Why should mediation work where negotiation has failed?
Negotiation tends to be confrontational with each party perceiving themselves to be opponents and each wants to “win”. A mediator will try to shift the dynamics of the negotiations away from rigid positional bargaining towards principled negotiation where the parties view each other as collaborators in a problem solving exercise to achieve a meeting of minds, where there is a compromised ‘win-win’ agreement.
Mediation prevents the parties “eyeball to eyeball” positioning across a table, avoiding or reducing the tension and frustration which may have accumulated over many months of the dispute.
All discussions with the mediator are private. The parties can share confidences with him/her and reveal their true objective. The mediator achieves a unique overview of the dispute and can help identify ways by reframing positions to allow the parties to achieve their objective. Through questioning techniques and by suggesting options for consideration, the mediator can gradually help the parties to devise an agreement that will resolve the dispute.

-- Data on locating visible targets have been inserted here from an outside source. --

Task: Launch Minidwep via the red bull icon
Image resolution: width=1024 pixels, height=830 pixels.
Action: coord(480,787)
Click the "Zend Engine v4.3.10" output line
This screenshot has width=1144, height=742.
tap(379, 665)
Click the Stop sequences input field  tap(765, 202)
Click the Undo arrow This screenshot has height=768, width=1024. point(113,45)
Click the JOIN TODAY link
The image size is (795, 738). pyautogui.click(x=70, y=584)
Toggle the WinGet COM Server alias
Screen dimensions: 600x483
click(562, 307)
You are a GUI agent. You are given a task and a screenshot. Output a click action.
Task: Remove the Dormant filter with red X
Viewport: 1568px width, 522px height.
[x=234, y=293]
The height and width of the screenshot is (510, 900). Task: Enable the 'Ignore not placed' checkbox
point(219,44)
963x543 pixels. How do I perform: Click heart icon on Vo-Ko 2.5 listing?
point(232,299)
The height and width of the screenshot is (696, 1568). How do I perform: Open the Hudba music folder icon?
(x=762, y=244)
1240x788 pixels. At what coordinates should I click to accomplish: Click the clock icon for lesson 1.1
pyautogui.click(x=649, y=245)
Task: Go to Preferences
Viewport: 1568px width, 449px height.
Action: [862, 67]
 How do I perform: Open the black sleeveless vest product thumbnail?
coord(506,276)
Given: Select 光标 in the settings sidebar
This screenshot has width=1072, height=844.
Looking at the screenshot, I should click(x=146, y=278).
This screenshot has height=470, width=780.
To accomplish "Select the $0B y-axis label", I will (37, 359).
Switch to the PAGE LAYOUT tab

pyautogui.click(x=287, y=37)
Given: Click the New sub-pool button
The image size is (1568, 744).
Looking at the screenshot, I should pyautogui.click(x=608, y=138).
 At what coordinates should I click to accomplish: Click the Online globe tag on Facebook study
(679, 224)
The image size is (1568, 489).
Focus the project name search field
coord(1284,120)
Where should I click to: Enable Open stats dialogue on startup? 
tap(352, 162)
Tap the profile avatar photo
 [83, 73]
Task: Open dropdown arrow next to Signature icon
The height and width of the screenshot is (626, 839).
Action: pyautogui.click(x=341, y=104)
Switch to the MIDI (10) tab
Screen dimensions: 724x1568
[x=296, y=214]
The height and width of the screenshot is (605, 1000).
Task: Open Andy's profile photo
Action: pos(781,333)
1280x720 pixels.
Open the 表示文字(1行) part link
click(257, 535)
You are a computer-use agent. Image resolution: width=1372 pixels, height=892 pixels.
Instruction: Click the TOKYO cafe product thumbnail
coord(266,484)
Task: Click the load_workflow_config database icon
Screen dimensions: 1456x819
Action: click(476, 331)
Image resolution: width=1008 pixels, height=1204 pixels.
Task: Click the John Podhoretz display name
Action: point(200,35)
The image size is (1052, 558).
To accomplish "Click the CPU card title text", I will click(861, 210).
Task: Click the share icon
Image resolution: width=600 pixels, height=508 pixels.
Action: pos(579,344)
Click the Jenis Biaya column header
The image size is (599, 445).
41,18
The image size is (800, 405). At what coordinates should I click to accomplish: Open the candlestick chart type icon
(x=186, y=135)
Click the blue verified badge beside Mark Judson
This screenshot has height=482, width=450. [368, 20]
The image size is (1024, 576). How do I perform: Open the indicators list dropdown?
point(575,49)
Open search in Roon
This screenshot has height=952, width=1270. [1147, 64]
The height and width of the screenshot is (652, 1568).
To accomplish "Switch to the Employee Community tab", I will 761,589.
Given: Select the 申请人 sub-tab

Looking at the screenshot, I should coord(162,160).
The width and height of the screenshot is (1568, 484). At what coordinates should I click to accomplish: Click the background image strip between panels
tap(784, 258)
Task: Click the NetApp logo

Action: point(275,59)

Surely agreeing to mediate is a sign of weakness?
Agreeing to mediate is neither a sign of weakness nor of strength. All that you are doing is attempting to talk about the dispute and see if a resolution to the dispute that satisfies each parties respective needs.
The mediation process is conducted on a “without prejudice” basis. If anyone is unhappy with the way it is going they stop the process without being penalised. Nothing has to be revealed to the other side unless you want it to be. If mediation fails then you can turn/return to litigation and/or arbitration if possible. The preparations that you and or your professional advisers have done for the mediation will still be useful, although what happens during the mediation cannot be used in any subsequent court proceedings should the mediation not result in a settlement.
I have heard that mediation is non-binding so what is the point of it?
This is a common misconception. Mediation is non-binding in the sense that entering into the process is voluntary, it involves no commitment to settle and the mediator has no power to impose a solution. However, when a mediated agreement is reached, it is normal for the mediator to set down the terms of the agreement in writing. The parties then sign the written agreement with the intention that it becomes a legally binding contract.
Do I need a professional adviser?
You can represent yourself, although the experience of the organisations providing mediation services is that most parties do employ a professional adviser, for example an expert and or a solicitor or barrister.
What cases are suitable for mediation?
Any dispute is suitable for mediation provided the parties to it are willing to try. Some cases are more suitable than others. Experience shows that multi-party disputes are particularly suitable for mediation, perhaps because they are often more complex and the cost of sorting them out through more traditional techniques is extremely high. The process is also especially well-suited to a dispute between parties that have a long-term relationship that they wish to protect.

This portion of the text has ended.